In his speech of January 30, 1939, Hitler had said, “We must export or die.” Two weeks later the British government sent Frank Ashton-Gwatkin to Berlin “to find out, if possible, what roads are still open to economic recovery and reconstruction and might, therefore, be worth pursuing, and what roads are closed.” On March 5th he reported that Germany’s critical economic situation was caused by its political actions in 1938 and that it must now turn to economic actions for 1939. This, he felt, “implies though it does not necessitate, some limitation of the armaments race; secondly, it means that Germany must look towards the United Kingdom for assistance or cooperation in the economic sphere.” He listed the concessions that the Germans wanted, and concluded, “We should not ignore the possibilities of a more peaceful development; and we should not put Hitler in a position to say that once again he made an offer of cooperation to England and that that offer was pushed aside.” Accordingly, the discussions continued and the British government announced that the president of the Board of Trade, Oliver Stanley, would go to Berlin on March 17th.

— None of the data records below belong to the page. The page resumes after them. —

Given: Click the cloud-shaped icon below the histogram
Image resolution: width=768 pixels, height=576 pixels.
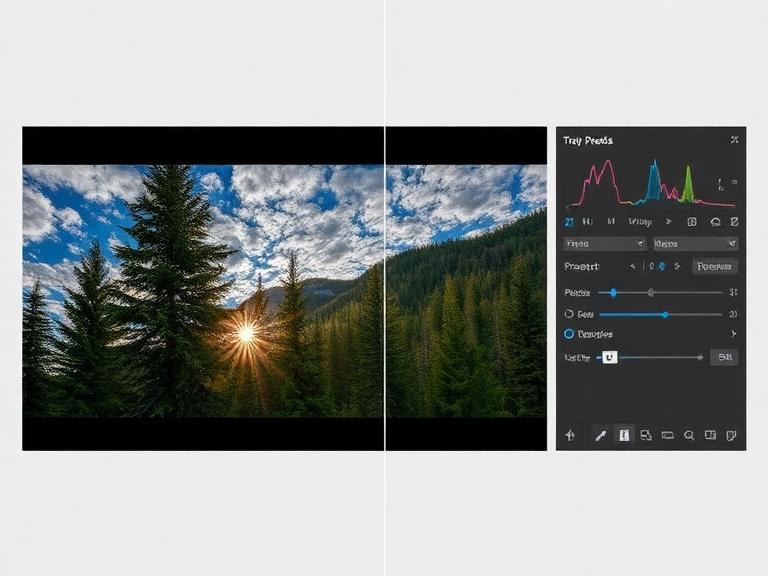Looking at the screenshot, I should (715, 221).
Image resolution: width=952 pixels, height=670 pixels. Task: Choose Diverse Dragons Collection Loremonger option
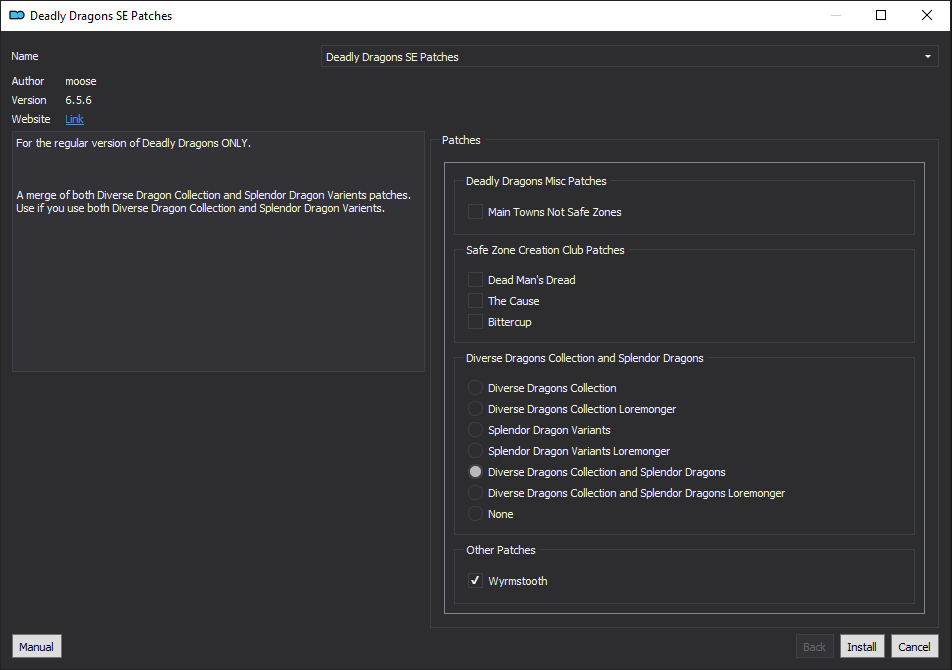tap(475, 409)
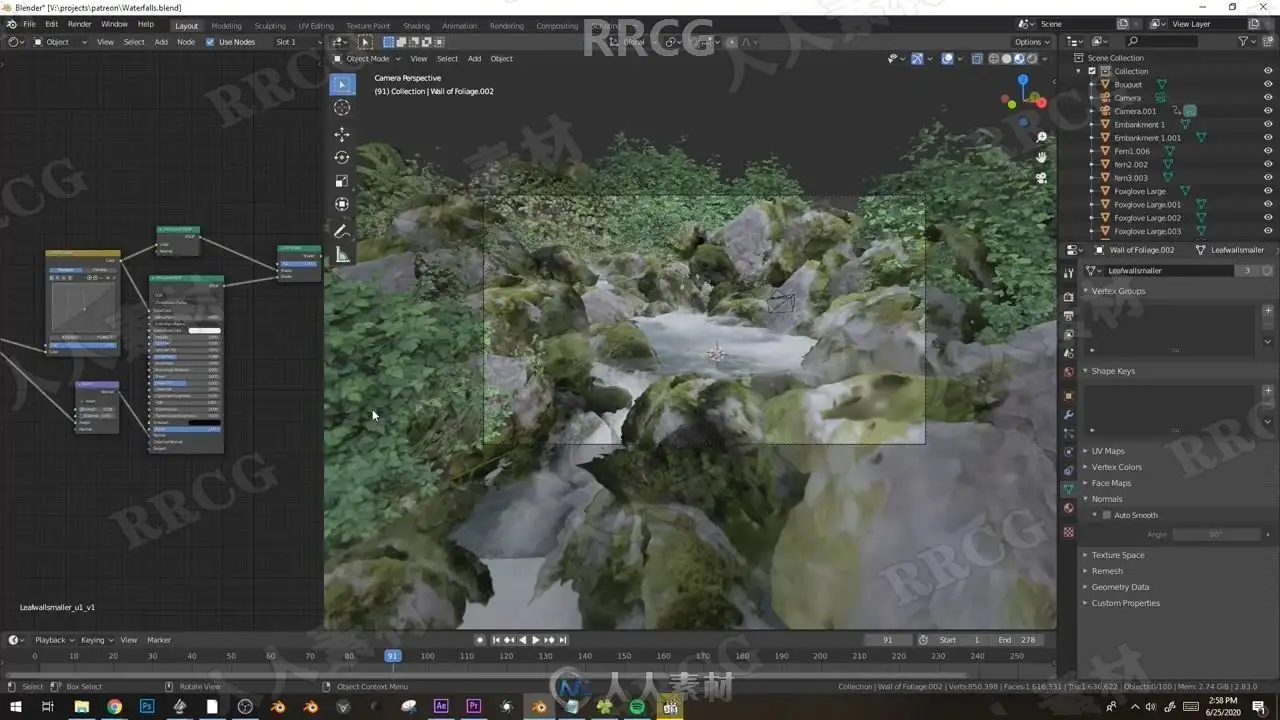Click the pan view hand icon
The height and width of the screenshot is (720, 1280).
1041,157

The British military attaché in Berlin protested as violently as he dared against this economic appeasement in a letter of February 27th, saying: “We can only reduce the speed and scope of the universal armaments race by forcing a reduction of tempo on Germany. Germany is apparently now in dire economic straits. We have not applied the economic screw—Germany has tightened it down herself—and it is surely unsound for us to ease it before Germany has made an effort to do so herself. From the military point of view, concessions made by us to the present regime in Germany are generally to be deplored. The opposition in Germany and our potential allies in a possible war-above all, America, are becoming more and more convinced of our weakness and lack of will or power to stand up to Germany.”
When the Bohemian crisis broke on March 15, 1939, Chamberlain announced that Oliver Stanley’s visit to Berlin that weekend would be postponed but that the economic conversations between the British and German industrial associations were continuing. Public outcry continued so high that on March 28th it was announced that these negotiations were being broken off because of disturbed public opinion. However, on April 2nd, only five days later, the German commercial attaché in London was secretly informed that the British were ready to reopen the discussions. The amazing fact is that the British unilateral guarantee to Poland was given on March 31st, exactly halfway between the public breaking off and the secret resumption of the economic negotiations. It should perhaps be mentioned that France throughout this period was also negotiating trade agreements to send raw materials to Germany as a result of a preliminary agreement signed during Ribbentrop’s visit to Paris early in December 1938. Although the documentation is not complete, we know that this French-German agreement was in final draft by March 11th.